Climate data for Feuerkogel (1991-2020, extremes 1961-2020)
| Month | Jan | Feb | Mar | Apr | May | Jun | Jul | Aug | Sep | Oct | Nov | Dec | Year |
| Record high °C (°F) | 13.4 (56.1) | 16.4 (61.5) | 14.5 (58.1) | 19.4 (66.9) | 24.0 (75.2) | 26.8 (80.2) | 28.2 (82.8) | 27.5 (81.5) | 26.6 (79.9) | 22.7 (72.9) | 20.2 (68.4) | 15.7 (60.3) | 28.2 (82.8) |
| Mean daily maximum °C (°F) | −0.1 (31.8) | −0.6 (30.9) | 1.7 (35.1) | 5.8 (42.4) | 10.1 (50.2) | 14.0 (57.2) | 15.4 (59.7) | 15.0 (59.0) | 11.7 (53.1) | 8.5 (47.3) | 4.3 (39.7) | 0.8 (33.4) | 7.2 (45.0) |
| Daily mean °C (°F) | −2.8 (27.0) | −3.3 (26.1) | −1.0 (30.2) | 2.8 (37.0) | 7.2 (45.0) | 10.7 (51.3) | 12.5 (54.5) | 12.8 (55.0) | 8.8 (47.8) | 5.9 (42.6) | 1.6 (34.9) | −1.8 (28.8) | 4.4 (39.9) |
| Mean daily minimum °C (°F) | −5.3 (22.5) | −6.4 (20.5) | −3.5 (25.7) | −0.1 (31.8) | 3.9 (39.0) | 7.4 (45.3) | 8.9 (48.0) | 9.1 (48.4) | 6.0 (42.8) | 2.9 (37.2) | −1.2 (29.8) | −4.3 (24.3) | 1.4 (34.5) |
| Record low °C (°F) | −25.7 (−14.3) | −22.7 (−8.9) | −20.6 (−5.1) | −13.9 (7.0) | −7.8 (18.0) | −4.0 (24.8) | −0.4 (31.3) | −0.9 (30.4) | −4.2 (24.4) | −12.5 (9.5) | −18.4 (−1.1) | −22.6 (−8.7) | −25.7 (−14.3) |
| Average precipitation mm (inches) | 138.2 (5.44) | 110.9 (4.37) | 151.2 (5.95) | 105.2 (4.14) | 171.6 (6.76) | 201.7 (7.94) | 230.8 (9.09) | 202.8 (7.98) | 175.6 (6.91) | 130.2 (5.13) | 126.3 (4.97) | 144.7 (5.70) | 1,889.2 (74.38) |
| Average precipitation days (≥ 1 mm) | 13.7 | 13.5 | 15.7 | 11.7 | 15.3 | 16.0 | 16.4 | 13.6 | 13.0 | 12.3 | 12.6 | 14.9 | 168.7 |
| Average relative humidity (%) (at 7:00 CET) | 73 | 75 | 77 | 79 | 79 | 83 | 81 | 81 | 79 | 70 | 74 | 73 | 77 |
| Mean monthly sunshine hours | 104.8 | 110.6 | 141.2 | 173.7 | 185.4 | 176.5 | 195.6 | 201.7 | 155.6 | 148.3 | 107.4 | 95.8 | 1,796.6 |
Source 1: NOAA
Source 2: Deutscher Wetterdienst (extremes, humidity 1961–1990)

== Tourism ==
Since 1927, a cable car has been running from Ebensee up to the mountain to the Feuerkogel hotel.
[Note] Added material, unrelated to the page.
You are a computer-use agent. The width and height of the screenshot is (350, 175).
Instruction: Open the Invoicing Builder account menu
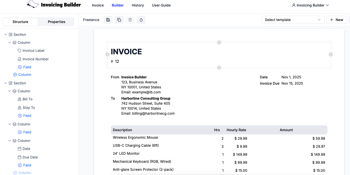click(x=310, y=5)
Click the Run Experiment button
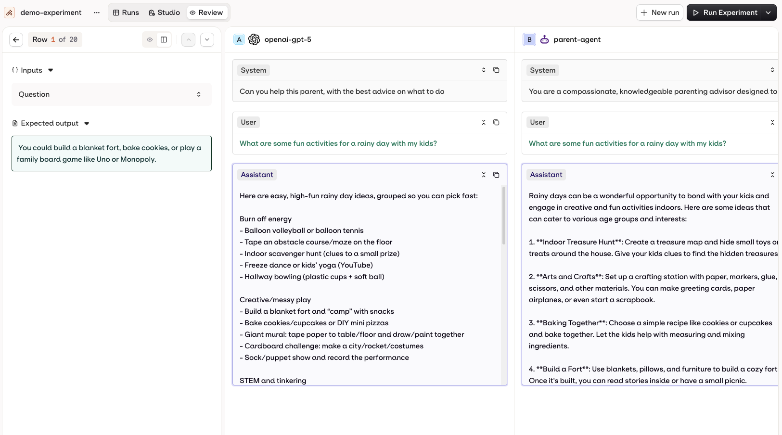The width and height of the screenshot is (782, 435). click(x=724, y=13)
The cable car facilitates hiking access to get up to the mountain and thus enables tours to Großer Höllkogel or crossing the Höllengebirge to Hochleckenhaus, including the intermediate station Rieder Hütte. As early as 1936, there was a ski lift for about 8 people. Today, however, there are lift facilities totaling 12 kilometers to the ski slopes. A very demanding 6 km long ungroomed descent leads directly from the mountain down to the built-up area at Ebense.

== Arrangement ==
On the occasion of the 80th birthday of the cable car, a big party and a traditional Nostalgia ski race were held between March 3 and 4, 2007. The sporting highlight is the Feuerkogel Mountain Race, which takes place every August. It is the most popular mountain race in Austria. In 1997, the European Mountain Running Championships were held.

== Wind measurements ==
On December 26, 1999, the highest wind speed ever measured in Austria, 220 km/h, was recorded on the summit of the Feuerkogel. Due to its altitude, the wind measuring station on the Feuerkogel continues to register record-breaking values. During Cyclone Kyrill in January 2007, Austria experienced its highest wind speed from the cyclone, measured at 207 km/h. This event further emphasizes the ongoing record-breaking wind speeds observed by the Feuerkogel's wind measuring station, attributable to its high elevation.